The following was taken from Stephen Friedberg's Linear Algebra, 2nd Edition.
Let $A$ be a $m \times n$ matrix, $B$ and $C$ be $n \times p$ matrices.
Show that $A(B+C) = AB + BC$ and, for any $k \in F$, $k(AB) = (kA)B = A(kB)$.
Proof: $[ A(B+C) ]_{ij} = \sum_{i=1}^n A_{ik}(B+C)_{kj}$
$= \sum_{i=1}^n A_{ik}B_{kj} + \sum_{i=1}^n A_{ik}C_{kj} = (AB)_{ij} + (BC)_{ij} = [AB + BC]_{ij}$
I did the second part myself: We have $[k(AB)]_{ij} = k \sum_{i=1}^n A_{ik}B_{kj}$
$ = \sum_{i=1}^n kA_{ik}B_{kj} = \sum_{i=1}^n (kA)_{ik}B_{kj}$
$ = \sum_{i=1}^n A_{ik}kB_{kj} = \sum_{i=1}^n A_{ik}(kB)_{kj}$
As a result, $k(AB) = (kA)B = A(kB)$.
I noticed that the proof used the definition of matrix addition and scalar multiplication. $(B+C)_{ij} = B_{ij} + C_{ij}$ and $(kA)_{ij} = k(A)_{ij}$. Now is it possible to prove without the definitions?

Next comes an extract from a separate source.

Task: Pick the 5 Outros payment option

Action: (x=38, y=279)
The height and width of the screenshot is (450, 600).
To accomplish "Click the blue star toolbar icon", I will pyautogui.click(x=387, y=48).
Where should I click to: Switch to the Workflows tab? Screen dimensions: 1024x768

I became curious because Mr. Friedberg introduced the matrix as a representation of a linear transformation over an ordered basis. So, I tried proving via the linear transformation over an ordered basis and could not do it. For example:
Let $\alpha = \{x_1, x_2 ... x_n\}$ be an ordered basis of $V, \gamma = \{z_1, z_2 ... z_m\}$ be an ordered basis of $W$,
and $T: V \rightarrow W$ be a linear transformation. Elsewhere, Mr. Friedberg already defined that $(kT)(x_j) = kT(x_j)$. Suppose that $A$ is the matrix representation of $T$.

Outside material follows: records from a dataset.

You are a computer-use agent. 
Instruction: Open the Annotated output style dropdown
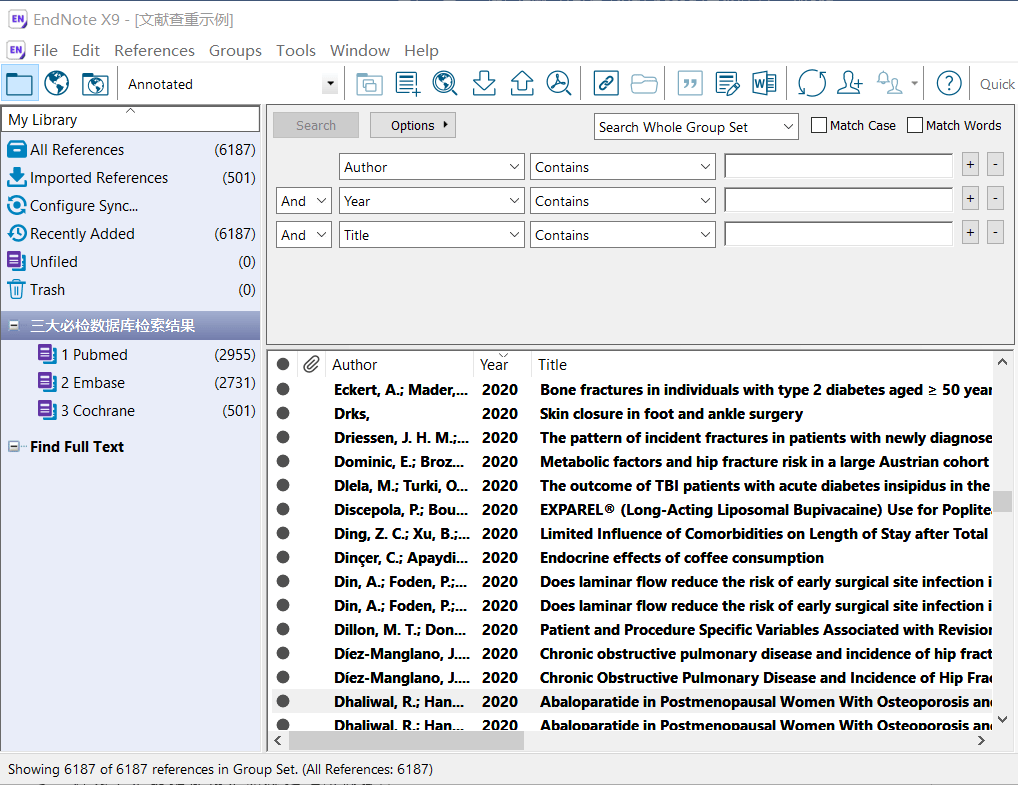click(x=330, y=85)
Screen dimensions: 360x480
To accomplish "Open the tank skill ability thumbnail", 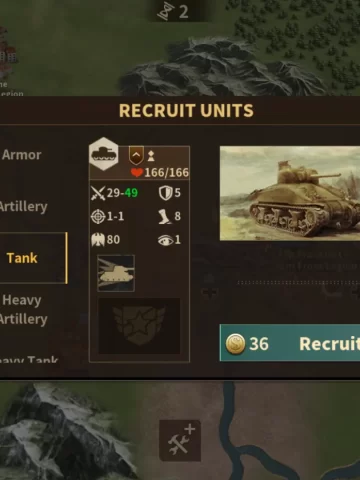I will tap(116, 273).
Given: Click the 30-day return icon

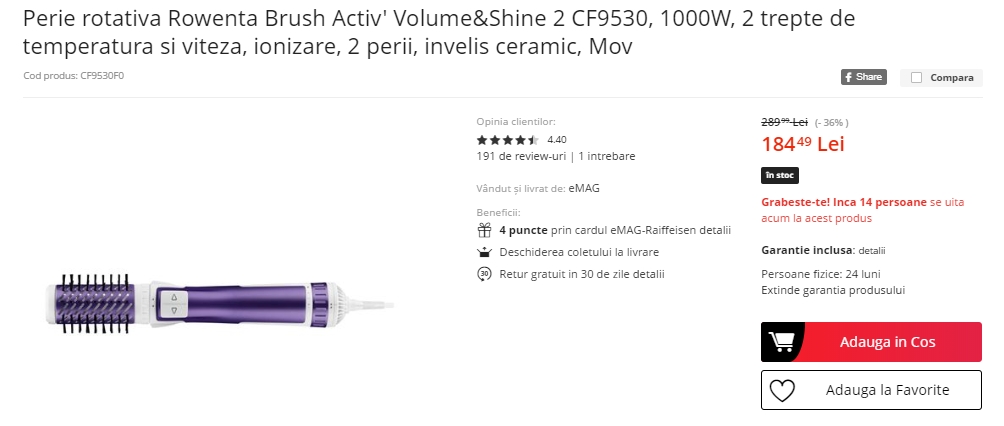Looking at the screenshot, I should point(485,274).
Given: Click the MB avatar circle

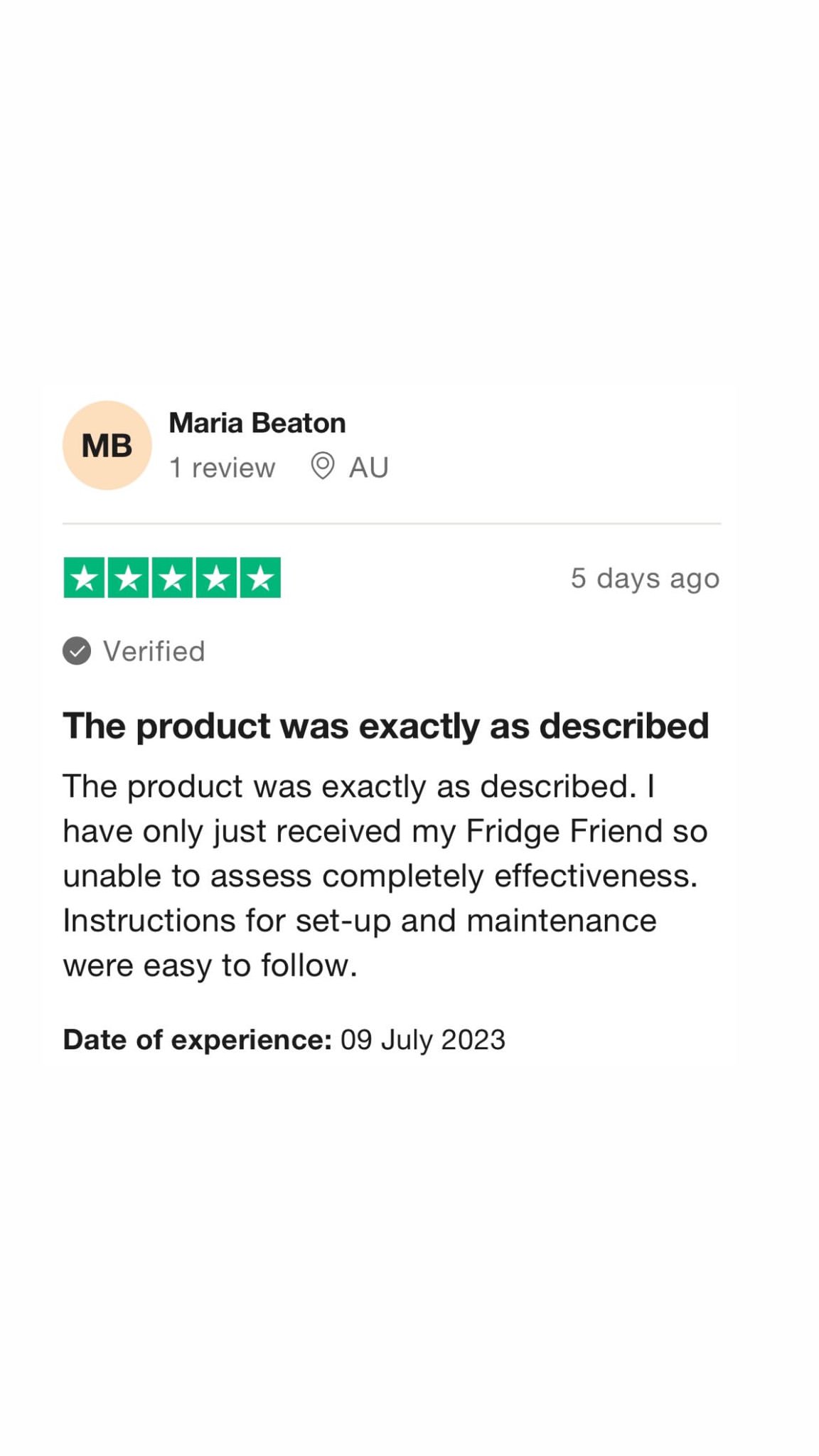Looking at the screenshot, I should tap(107, 445).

$k(A) = k *[ \space T(x_1) \space T(x_2) \space ... \space T(x_n) \space ] = [\space kT(x_1) \space kT(x_2) \space ... \space kT(x_n) \space ] = [ \space (kT)(x_1) \space (kT)(x_2) \space ... \space (kT)(x_n) \space]$
But this is possible only because of the definition of scalar multiplication.